They'd rather abdicate that responsibility to the government, who in turn love the idea because it means more control.
People aren't forced to have kids though.. If they don't really want them or can't accomodate them in their lives just don't have any. I've never had any because I don't want to give up my freedom and relaxation either.
And one income hasn't been enough for much longer than 5 years. Especially in housing.
I see a lot of people around me that seem to pretty much hate having kids and they probably did it just because of social/family pressure or something. They always treat them like a nuisance and fob them off with a tablet. Really, just don't have them then. The world is already so overpopulated which is one of the causes of tension (migration, fighting over resources, climate/pollution).
I would argue that evolution’s primary driving force is not something so easily resisted. It is literally a person’s only purpose when you strip everything else away. I would be careful to handwave away another person’s desire to have children.

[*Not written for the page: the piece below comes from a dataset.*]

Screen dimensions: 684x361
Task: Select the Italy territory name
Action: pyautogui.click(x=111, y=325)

5 years ago single income households were feasible for a subset of the population. Yes that subset has been decreasing for a while. But the last 5 years or so have eroded it so much more.

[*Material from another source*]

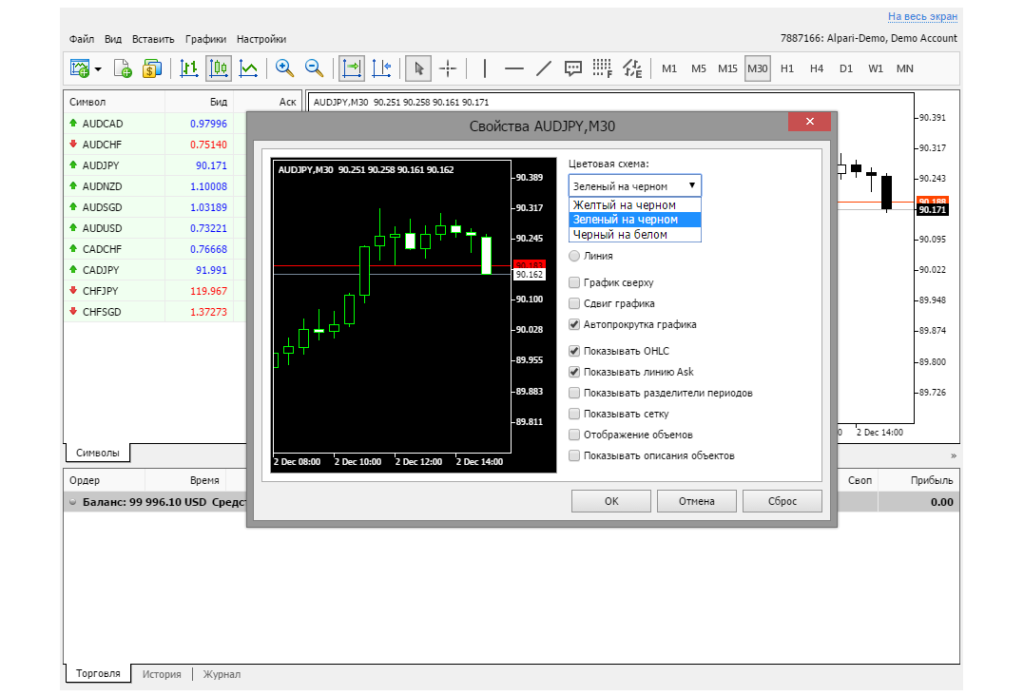Pick 'Желтый на черном' from the list
The height and width of the screenshot is (696, 1024).
coord(624,205)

And pointing at struggling children/parents as the source of society’s ills is a low blow. When there are individual humans who have accumulated so much resources that they can feed an entire country for a few days at a single thought and _still_ have enough left over to live comfortably. You are looking at the wrong place to blame, in my opinion.
> It is literally a person’s only purpose when you strip everything else away.

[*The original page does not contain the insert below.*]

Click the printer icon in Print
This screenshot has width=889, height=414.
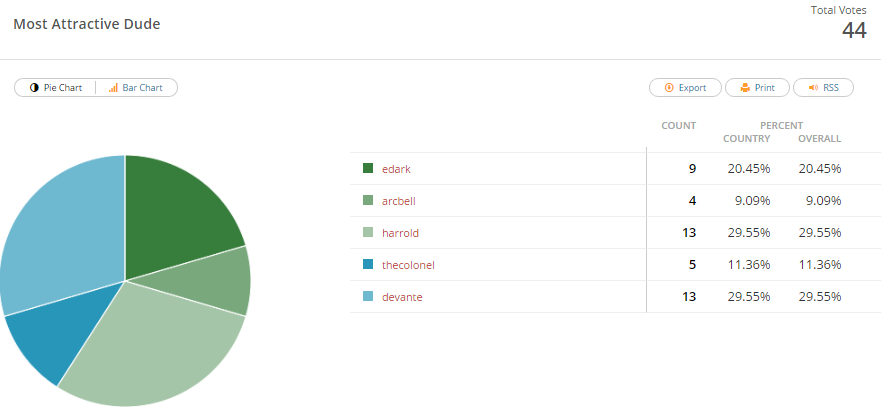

And then you strip that away too, leaving us with our true purpose at the core of everything else - to simply exist. To live and then to die. That is our true purpose.
I'm not pointing at them as a source of society's ills. I don't think society (as in socially) is ill at all, except for conservatives that are trying to tell us how to live our lives.
I do think the human population as-is is unsustainably big though but I'm not blaming individuals for it. And luckily enough the population growth seems to be plateauing anyway. I think it would be great if we shrink by half or so, life would be a lot easier. Yes, the wealth distribution is a massive issue too, but decreasing this will actually make things worse. All these ultra-rich are just sitting on their money. They have as much money as say 100.000 normal people but they are not buying 100.000x as many things. In fact I often wonder why they care so much about accumulating ever more wealth if they already have so much more than they could ever spend in a lifetime.
But once all the poor people in China and India will want to have a big house, a car etc like us then we will really have a resource problem.
But for me having kids is not a purpose at all. Perhaps that colours my ease with which I dismiss it. I just know several parents that mainly talk about their kids in a dismissive/nuisance way and I wonder why they ever bothered to have them in the first place.
Having children is one of the most basic human instincts, and honestly it's kind of disgusting how you dismiss many parents as obviously hating their kids. Do we complain sometimes? Yes, parenting is hard.
It's both. Saying "the problem" is the parents, implying there's one problem and that's it, is ridiculous. There's a lot of factors that go into why raising a good, caring, strong, self sufficient child is difficult.
We see this same type of argument from the "pull yourself up by your own bootstraps; if you weren't lazy you'd succeed" crowd. It's a stupid argument there, and it's just as stupid here. The world is complicated, and working to improve things from multiple angles is good, and improves the changes of success; for everyone.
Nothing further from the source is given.